Brief:
Nothing but the lines from the one containing "Spor (87, 2437)" through the one containing "Publier votre annonce (1556, 33)", both included, should be given again, each exactly as written below.

Saved data entries
+++
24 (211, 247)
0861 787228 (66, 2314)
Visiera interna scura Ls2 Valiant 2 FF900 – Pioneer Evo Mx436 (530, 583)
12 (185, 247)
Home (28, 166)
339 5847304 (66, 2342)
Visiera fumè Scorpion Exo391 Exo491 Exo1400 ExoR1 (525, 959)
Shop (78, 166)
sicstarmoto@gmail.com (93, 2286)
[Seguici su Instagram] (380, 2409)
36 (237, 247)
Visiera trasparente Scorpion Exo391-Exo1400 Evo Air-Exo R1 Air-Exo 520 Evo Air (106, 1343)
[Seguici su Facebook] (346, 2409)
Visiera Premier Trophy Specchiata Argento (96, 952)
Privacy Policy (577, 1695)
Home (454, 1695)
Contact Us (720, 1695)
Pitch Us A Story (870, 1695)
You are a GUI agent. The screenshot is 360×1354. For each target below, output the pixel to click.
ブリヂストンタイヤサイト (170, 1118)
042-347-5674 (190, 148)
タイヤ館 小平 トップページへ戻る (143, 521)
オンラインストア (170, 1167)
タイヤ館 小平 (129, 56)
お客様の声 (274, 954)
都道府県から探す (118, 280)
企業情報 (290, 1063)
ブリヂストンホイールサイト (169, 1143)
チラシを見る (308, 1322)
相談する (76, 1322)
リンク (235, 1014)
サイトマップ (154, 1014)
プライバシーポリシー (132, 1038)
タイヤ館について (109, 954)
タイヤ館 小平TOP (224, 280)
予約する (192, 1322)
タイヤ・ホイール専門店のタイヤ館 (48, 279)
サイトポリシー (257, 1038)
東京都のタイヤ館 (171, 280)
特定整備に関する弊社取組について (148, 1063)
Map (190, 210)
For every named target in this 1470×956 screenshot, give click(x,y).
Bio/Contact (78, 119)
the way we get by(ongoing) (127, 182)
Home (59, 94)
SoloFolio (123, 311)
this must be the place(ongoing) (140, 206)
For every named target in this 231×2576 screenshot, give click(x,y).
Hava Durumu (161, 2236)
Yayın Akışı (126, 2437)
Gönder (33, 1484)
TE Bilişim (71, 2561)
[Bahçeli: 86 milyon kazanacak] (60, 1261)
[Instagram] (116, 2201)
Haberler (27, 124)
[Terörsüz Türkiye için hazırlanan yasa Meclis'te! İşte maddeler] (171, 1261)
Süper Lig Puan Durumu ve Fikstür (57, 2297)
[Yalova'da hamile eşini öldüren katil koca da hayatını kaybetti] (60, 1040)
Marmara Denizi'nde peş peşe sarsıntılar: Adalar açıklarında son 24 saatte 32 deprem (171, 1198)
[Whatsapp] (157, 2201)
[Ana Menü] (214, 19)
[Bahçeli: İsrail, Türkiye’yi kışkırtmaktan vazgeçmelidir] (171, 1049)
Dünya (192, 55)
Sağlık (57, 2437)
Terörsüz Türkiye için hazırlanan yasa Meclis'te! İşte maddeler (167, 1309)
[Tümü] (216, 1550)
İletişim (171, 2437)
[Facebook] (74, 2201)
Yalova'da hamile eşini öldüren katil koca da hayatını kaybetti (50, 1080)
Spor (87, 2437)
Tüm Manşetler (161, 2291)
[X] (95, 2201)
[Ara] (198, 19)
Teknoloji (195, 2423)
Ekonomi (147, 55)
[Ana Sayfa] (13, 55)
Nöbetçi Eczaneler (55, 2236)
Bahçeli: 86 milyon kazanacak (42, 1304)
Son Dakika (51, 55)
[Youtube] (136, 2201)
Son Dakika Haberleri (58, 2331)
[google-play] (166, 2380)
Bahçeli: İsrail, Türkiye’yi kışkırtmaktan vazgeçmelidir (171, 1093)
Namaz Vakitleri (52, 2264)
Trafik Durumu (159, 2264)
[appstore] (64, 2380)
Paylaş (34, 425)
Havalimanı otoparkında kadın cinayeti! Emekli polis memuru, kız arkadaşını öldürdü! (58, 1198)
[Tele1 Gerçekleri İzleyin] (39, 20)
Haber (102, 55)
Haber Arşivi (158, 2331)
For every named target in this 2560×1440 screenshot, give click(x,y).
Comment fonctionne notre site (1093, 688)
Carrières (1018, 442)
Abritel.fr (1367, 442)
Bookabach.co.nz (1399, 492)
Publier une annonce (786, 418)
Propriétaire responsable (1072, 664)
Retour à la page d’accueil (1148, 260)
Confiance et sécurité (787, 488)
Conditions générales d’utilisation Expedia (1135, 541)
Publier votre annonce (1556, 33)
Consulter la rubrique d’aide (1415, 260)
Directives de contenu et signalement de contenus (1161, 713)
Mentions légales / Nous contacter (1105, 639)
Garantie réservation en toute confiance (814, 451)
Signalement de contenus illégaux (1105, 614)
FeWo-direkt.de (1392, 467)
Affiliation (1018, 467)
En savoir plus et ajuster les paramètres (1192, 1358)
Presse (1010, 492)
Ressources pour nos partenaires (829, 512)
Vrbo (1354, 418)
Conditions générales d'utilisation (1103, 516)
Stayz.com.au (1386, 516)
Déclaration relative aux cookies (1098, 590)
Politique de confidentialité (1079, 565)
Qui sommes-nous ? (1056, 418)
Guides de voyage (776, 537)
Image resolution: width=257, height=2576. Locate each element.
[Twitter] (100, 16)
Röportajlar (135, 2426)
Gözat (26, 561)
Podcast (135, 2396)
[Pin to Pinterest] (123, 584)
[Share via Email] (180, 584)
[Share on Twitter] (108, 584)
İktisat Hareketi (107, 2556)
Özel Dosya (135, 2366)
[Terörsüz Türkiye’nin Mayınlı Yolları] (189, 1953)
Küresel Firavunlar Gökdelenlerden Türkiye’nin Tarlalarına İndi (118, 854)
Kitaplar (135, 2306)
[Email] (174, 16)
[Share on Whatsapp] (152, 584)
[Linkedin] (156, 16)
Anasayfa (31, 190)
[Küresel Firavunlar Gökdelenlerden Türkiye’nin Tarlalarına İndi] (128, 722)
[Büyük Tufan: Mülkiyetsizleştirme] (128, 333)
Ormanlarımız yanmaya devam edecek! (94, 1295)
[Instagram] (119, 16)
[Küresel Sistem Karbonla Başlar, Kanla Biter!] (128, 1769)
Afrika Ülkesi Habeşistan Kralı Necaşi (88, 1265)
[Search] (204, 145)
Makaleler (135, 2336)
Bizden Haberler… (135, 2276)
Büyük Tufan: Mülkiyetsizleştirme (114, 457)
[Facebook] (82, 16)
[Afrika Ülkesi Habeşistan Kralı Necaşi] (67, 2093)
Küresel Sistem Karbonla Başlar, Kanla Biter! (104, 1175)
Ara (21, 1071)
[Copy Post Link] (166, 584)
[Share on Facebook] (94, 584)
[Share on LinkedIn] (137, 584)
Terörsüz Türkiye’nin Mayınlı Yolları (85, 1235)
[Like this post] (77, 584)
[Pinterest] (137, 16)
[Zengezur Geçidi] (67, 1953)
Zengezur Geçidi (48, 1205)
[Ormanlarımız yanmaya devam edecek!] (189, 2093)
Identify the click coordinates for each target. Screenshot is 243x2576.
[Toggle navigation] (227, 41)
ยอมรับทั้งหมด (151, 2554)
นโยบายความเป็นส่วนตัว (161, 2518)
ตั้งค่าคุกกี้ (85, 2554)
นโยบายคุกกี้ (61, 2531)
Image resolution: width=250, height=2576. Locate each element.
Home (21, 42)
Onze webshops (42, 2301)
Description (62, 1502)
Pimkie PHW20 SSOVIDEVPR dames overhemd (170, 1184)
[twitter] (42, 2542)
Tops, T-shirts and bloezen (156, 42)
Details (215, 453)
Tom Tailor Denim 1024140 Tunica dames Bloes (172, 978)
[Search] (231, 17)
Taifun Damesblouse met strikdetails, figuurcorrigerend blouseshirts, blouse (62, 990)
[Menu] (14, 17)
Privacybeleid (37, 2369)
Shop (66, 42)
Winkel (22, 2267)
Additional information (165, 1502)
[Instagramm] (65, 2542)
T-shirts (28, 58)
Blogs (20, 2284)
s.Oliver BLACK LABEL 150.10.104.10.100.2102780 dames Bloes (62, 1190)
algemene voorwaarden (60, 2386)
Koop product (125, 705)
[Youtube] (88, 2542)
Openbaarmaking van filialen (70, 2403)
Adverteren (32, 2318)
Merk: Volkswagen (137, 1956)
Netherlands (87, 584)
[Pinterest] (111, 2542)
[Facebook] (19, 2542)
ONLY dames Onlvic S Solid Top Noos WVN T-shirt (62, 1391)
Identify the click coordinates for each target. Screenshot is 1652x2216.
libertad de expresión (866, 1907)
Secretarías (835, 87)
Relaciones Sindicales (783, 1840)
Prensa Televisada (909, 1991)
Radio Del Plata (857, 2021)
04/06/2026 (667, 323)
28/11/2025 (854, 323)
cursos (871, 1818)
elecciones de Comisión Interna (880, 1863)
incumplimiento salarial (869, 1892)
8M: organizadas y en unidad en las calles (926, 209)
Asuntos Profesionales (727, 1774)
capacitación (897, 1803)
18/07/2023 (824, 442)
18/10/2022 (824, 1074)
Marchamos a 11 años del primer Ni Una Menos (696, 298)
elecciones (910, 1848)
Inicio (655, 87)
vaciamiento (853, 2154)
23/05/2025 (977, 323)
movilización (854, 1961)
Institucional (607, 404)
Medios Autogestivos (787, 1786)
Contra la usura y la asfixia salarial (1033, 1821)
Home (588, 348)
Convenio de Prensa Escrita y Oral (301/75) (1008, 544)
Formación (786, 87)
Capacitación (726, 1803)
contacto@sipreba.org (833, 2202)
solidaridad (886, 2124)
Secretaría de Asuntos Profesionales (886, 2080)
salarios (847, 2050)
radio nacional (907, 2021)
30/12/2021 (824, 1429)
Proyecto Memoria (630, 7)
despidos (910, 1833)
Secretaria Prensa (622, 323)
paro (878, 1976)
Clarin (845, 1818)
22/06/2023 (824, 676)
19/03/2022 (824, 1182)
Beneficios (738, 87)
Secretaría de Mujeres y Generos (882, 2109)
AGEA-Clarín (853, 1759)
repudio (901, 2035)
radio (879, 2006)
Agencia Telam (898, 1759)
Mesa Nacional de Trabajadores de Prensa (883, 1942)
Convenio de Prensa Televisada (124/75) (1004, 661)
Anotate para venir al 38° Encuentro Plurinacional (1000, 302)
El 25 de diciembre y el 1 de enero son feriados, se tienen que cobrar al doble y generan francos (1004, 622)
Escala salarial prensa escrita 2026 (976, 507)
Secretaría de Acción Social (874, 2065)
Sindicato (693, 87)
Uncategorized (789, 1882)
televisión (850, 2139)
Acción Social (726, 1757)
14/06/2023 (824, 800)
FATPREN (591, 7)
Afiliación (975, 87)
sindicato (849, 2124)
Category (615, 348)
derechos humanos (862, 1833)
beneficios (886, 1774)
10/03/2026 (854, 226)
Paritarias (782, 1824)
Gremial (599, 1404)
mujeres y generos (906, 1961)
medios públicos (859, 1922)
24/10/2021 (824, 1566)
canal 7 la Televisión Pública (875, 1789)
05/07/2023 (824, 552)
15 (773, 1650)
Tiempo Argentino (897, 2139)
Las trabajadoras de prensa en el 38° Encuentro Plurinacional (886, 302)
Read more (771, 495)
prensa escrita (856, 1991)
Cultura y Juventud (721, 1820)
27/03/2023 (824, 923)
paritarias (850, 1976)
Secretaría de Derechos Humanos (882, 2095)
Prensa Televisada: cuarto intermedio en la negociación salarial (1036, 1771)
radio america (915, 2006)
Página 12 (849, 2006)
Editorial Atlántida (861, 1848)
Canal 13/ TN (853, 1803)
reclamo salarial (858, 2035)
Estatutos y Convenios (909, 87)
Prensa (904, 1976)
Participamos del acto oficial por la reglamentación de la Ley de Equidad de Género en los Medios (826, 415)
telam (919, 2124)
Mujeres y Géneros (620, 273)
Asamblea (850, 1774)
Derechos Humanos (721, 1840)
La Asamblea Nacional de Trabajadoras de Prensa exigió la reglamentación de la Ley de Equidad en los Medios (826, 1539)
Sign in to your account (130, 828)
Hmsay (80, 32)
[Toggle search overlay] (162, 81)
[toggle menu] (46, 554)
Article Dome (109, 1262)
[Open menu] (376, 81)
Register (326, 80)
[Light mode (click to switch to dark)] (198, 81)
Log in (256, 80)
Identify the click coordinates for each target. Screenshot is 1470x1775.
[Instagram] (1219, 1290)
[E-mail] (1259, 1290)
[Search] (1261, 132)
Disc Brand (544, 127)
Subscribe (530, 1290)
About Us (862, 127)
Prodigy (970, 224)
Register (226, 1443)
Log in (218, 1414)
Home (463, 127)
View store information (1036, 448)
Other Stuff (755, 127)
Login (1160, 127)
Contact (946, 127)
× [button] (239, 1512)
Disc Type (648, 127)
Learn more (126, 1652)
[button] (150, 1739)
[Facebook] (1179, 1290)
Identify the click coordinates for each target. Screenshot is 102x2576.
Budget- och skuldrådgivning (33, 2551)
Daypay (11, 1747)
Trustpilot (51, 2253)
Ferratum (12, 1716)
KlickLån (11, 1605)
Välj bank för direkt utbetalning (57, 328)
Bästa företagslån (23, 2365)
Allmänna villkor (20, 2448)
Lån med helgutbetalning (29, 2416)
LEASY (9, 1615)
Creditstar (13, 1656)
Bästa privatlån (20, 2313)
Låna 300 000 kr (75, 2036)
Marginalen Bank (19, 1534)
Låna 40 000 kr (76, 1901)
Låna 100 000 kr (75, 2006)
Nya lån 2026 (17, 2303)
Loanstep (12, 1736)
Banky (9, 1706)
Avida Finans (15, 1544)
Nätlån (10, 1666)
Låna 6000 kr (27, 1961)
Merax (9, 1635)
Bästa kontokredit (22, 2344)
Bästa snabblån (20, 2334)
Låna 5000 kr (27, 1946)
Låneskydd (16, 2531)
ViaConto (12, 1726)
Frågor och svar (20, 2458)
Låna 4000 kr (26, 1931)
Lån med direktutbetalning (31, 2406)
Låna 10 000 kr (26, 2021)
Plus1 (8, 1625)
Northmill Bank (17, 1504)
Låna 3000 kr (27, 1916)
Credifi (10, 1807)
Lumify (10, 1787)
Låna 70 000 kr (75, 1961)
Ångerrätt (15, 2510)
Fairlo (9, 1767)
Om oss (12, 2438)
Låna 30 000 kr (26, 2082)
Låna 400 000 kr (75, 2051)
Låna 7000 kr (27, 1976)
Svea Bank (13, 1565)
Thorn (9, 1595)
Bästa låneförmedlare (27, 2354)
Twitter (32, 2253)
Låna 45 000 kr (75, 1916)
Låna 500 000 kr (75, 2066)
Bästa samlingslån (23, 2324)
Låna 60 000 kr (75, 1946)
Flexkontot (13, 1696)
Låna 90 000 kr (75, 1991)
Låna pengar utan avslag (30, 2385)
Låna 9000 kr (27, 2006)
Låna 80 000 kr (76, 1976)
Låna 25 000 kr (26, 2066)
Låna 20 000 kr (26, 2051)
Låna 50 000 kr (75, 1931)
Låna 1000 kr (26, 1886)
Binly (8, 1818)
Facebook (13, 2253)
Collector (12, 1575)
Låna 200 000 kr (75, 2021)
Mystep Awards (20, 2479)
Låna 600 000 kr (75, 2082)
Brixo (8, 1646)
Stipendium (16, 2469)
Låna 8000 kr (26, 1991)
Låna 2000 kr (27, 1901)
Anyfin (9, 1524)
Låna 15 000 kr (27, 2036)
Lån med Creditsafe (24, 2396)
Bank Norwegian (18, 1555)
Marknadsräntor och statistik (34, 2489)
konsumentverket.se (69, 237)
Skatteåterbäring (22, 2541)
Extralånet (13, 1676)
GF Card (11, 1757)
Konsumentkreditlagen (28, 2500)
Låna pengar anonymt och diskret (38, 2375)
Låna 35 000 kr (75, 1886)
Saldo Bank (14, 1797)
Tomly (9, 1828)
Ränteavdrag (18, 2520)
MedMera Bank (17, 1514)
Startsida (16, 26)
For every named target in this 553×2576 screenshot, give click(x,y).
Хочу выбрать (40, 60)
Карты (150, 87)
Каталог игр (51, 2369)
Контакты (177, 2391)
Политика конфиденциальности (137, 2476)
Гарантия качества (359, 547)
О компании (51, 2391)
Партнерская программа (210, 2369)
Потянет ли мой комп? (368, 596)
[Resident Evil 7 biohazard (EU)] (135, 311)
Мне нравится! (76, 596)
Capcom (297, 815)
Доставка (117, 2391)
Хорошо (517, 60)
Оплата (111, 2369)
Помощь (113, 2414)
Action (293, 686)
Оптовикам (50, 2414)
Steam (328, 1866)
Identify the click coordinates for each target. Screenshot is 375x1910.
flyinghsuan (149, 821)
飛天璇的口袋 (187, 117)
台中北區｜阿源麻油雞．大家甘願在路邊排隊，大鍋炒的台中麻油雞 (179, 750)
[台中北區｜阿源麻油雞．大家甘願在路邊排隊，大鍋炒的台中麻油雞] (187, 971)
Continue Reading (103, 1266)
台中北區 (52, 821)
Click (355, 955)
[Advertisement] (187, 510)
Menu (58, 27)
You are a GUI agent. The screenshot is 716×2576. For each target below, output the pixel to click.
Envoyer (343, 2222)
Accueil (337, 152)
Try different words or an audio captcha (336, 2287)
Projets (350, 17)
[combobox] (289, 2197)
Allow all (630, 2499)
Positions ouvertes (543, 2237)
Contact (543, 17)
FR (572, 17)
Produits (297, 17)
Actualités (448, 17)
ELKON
+++
Solution below:
Spor (87, 2437)
Tüm Manşetler (161, 2291)
[X] (95, 2201)
[Ara] (198, 19)
Teknoloji (195, 2423)
Ekonomi (147, 55)
[Ana Sayfa] (13, 55)
Nöbetçi Eczaneler (55, 2236)
Bahçeli: 86 milyon kazanacak (42, 1304)
Son Dakika (51, 55)
[Youtube] (136, 2201)
Son Dakika Haberleri (58, 2331)
[google-play] (166, 2380)
Bahçeli: İsrail, Türkiye’yi kışkırtmaktan vazgeçmelidir (171, 1093)
Namaz Vakitleri (52, 2264)
Trafik Durumu (159, 2264)
[appstore] (64, 2380)
Paylaş (34, 425)
Havalimanı otoparkında kadın cinayeti! Emekli polis memuru, kız arkadaşını öldürdü! (58, 1198)
[Tele1 Gerçekleri İzleyin] (39, 20)
Haber (102, 55)
Haber Arşivi (158, 2331)
For every named target in this 2560×1440 screenshot, give click(x,y).
Comment fonctionne notre site (1093, 688)
Carrières (1018, 442)
Abritel.fr (1367, 442)
Bookabach.co.nz (1399, 492)
Publier une annonce (786, 418)
Propriétaire responsable (1072, 664)
Retour à la page d’accueil (1148, 260)
Confiance et sécurité (787, 488)
Conditions générales d’utilisation Expedia (1135, 541)
Publier votre annonce (1556, 33)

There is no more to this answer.